DATA FOR PROCESSING START

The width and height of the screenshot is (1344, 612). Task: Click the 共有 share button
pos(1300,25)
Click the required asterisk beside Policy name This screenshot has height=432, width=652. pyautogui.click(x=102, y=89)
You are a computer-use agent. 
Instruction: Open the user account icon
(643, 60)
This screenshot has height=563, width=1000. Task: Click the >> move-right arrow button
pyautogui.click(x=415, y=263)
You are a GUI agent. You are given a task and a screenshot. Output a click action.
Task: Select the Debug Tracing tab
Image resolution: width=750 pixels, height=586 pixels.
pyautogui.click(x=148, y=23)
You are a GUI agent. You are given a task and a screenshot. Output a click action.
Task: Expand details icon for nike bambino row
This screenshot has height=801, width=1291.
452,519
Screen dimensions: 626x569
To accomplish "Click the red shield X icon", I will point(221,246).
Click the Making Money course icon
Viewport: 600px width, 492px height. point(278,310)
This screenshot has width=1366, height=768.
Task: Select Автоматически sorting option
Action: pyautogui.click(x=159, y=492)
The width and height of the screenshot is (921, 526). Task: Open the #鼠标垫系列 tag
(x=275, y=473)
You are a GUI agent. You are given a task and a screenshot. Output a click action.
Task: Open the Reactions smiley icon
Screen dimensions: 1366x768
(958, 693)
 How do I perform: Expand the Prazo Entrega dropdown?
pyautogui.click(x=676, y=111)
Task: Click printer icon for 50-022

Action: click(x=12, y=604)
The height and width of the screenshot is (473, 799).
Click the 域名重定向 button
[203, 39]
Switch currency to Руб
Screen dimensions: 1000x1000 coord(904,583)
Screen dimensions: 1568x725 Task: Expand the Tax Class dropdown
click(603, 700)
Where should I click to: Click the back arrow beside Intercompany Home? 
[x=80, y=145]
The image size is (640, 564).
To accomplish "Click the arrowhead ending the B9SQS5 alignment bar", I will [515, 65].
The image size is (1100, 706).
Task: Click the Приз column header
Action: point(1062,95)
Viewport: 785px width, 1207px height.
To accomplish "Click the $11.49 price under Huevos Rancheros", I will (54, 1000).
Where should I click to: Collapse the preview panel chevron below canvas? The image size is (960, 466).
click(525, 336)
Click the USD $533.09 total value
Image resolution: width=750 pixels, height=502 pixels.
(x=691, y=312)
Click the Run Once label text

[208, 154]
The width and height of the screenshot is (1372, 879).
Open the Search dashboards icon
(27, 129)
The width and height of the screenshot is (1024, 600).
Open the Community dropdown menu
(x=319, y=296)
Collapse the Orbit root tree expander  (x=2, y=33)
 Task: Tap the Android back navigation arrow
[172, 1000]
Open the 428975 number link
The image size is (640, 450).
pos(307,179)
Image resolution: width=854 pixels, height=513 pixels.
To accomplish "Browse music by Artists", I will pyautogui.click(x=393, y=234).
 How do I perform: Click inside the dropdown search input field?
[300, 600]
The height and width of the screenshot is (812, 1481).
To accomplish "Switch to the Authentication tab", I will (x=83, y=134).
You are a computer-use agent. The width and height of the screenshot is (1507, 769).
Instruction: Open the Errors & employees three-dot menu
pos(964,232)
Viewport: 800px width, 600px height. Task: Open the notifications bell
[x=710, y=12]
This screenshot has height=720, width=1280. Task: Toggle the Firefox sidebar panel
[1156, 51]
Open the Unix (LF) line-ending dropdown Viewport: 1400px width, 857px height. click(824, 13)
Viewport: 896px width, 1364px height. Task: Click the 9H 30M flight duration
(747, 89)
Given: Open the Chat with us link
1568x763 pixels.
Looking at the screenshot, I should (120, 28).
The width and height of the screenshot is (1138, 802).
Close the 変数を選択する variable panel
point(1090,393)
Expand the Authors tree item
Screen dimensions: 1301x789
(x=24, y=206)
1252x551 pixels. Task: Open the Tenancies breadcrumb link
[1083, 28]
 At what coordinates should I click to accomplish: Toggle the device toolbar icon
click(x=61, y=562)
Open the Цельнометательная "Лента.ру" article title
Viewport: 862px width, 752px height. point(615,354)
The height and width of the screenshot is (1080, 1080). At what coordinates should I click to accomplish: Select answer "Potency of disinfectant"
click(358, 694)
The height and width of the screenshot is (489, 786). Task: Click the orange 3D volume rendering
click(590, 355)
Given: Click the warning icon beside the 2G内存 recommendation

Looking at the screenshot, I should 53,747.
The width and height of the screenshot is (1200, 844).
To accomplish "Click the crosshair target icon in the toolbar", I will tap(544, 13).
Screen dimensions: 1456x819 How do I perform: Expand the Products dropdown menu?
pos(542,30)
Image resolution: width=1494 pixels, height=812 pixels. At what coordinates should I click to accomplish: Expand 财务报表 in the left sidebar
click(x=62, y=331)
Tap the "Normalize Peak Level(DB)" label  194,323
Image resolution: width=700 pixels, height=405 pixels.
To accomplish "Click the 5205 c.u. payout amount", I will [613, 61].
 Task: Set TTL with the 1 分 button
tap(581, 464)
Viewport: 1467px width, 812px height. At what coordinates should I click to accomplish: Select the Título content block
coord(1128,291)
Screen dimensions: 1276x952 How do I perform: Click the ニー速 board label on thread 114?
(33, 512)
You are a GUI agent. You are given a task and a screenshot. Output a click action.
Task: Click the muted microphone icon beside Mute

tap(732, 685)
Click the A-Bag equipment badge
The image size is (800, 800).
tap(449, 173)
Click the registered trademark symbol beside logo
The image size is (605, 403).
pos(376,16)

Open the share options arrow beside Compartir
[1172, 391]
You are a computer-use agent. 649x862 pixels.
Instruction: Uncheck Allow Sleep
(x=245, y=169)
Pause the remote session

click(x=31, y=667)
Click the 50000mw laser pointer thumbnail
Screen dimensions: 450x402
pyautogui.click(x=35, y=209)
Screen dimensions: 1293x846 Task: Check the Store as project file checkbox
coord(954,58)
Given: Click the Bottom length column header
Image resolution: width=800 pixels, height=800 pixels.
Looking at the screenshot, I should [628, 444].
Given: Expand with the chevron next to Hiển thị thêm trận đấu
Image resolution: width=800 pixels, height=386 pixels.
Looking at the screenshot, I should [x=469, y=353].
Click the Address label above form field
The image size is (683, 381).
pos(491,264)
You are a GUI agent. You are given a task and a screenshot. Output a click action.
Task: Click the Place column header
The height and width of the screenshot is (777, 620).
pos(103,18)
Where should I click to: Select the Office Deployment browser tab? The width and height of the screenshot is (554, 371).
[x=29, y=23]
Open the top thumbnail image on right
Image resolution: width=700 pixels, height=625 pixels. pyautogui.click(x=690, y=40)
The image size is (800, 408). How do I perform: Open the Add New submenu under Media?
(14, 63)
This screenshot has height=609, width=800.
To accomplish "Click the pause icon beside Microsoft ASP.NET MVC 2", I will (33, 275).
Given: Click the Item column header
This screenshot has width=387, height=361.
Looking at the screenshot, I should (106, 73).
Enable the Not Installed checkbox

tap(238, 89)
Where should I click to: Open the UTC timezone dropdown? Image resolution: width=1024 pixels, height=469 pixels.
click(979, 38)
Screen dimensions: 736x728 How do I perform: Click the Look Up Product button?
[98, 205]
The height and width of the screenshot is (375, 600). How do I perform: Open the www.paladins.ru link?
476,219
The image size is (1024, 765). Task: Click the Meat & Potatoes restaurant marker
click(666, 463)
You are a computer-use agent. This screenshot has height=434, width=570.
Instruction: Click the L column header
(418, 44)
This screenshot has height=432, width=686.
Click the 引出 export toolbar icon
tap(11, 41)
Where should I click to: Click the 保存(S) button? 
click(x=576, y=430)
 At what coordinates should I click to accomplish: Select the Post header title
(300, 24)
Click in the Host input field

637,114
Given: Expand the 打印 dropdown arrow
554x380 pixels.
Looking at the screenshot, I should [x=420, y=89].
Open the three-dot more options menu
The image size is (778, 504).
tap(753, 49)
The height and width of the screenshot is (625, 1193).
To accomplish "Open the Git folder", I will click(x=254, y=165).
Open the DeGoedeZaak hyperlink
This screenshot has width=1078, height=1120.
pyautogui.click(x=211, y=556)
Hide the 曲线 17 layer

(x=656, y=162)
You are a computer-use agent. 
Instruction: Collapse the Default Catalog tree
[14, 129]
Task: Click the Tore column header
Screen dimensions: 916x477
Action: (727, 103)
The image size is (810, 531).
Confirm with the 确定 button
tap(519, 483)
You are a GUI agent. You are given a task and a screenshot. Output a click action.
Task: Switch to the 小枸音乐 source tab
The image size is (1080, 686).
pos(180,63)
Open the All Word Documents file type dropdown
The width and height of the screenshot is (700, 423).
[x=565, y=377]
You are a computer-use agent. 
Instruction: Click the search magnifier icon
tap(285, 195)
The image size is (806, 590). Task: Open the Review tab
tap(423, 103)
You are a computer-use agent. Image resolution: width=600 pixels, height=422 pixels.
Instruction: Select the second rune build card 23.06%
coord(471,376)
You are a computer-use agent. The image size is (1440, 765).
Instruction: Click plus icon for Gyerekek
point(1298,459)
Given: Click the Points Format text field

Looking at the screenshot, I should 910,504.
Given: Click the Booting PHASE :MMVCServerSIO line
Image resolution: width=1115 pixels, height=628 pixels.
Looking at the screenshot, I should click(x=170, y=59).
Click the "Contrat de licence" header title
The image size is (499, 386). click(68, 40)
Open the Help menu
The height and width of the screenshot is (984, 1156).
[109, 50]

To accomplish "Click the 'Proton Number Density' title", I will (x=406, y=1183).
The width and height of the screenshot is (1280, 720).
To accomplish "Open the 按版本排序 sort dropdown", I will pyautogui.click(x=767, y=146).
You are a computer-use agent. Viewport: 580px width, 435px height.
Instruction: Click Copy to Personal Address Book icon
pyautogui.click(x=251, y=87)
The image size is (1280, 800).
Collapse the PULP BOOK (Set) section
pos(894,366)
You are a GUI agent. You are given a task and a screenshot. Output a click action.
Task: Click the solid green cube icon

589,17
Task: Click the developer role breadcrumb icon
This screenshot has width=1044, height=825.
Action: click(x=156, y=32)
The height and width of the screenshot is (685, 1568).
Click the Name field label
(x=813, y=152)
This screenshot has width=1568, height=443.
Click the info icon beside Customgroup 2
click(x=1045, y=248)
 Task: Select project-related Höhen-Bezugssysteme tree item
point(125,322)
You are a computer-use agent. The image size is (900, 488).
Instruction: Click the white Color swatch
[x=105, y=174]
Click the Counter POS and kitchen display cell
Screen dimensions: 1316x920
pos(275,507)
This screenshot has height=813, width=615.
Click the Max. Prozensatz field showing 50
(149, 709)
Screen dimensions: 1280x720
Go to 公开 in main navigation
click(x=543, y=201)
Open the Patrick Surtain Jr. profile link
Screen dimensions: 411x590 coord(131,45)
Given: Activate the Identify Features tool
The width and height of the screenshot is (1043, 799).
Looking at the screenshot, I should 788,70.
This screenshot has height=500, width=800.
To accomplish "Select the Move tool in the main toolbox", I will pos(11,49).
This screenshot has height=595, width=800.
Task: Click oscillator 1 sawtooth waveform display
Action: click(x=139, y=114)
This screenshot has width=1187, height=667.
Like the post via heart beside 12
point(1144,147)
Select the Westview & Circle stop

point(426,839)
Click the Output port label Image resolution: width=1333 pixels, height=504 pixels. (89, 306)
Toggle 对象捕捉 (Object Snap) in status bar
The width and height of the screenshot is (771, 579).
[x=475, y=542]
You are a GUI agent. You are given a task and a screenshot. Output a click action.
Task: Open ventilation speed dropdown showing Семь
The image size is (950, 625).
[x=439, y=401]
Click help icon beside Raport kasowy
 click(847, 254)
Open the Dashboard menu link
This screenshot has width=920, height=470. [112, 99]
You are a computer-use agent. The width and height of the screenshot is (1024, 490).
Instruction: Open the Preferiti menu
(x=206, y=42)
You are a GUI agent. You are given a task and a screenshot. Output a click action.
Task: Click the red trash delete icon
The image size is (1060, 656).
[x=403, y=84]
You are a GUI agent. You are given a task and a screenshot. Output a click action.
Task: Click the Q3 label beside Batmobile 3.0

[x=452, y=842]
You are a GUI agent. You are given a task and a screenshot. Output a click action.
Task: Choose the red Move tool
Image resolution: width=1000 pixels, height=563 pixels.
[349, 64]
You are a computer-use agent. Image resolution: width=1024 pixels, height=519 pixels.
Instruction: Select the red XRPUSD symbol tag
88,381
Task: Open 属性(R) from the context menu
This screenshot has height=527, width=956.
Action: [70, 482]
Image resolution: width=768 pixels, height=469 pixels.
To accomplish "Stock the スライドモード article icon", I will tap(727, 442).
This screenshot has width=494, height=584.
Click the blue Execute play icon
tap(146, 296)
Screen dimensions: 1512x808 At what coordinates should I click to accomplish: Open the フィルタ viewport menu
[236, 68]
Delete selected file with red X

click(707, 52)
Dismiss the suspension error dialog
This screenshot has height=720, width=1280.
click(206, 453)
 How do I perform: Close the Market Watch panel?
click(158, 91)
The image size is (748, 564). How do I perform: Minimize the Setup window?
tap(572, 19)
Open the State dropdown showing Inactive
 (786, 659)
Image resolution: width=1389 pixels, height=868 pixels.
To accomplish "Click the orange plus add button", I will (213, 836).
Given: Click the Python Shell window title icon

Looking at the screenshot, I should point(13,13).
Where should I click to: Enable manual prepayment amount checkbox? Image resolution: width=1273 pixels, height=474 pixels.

DATA FOR PROCESSING END

→ **TASK STATEMENT**:
Please copy, exactly and with nothing else, the lines above beginning at the line that has "This screenshot has height=432, width=686." and ending with the line that has "Task: Click the Tore column header".

→ **ANSWER SPACE**:
This screenshot has height=432, width=686.
Click the 引出 export toolbar icon
tap(11, 41)
Where should I click to: Click the 保存(S) button? 
click(x=576, y=430)
 At what coordinates should I click to accomplish: Select the Post header title
(300, 24)
Click in the Host input field

637,114
Given: Expand the 打印 dropdown arrow
554x380 pixels.
Looking at the screenshot, I should [x=420, y=89].
Open the three-dot more options menu
The image size is (778, 504).
tap(753, 49)
The height and width of the screenshot is (625, 1193).
To accomplish "Open the Git folder", I will click(x=254, y=165).
Open the DeGoedeZaak hyperlink
This screenshot has width=1078, height=1120.
pyautogui.click(x=211, y=556)
Hide the 曲线 17 layer

(x=656, y=162)
You are a computer-use agent. 
Instruction: Collapse the Default Catalog tree
[14, 129]
Task: Click the Tore column header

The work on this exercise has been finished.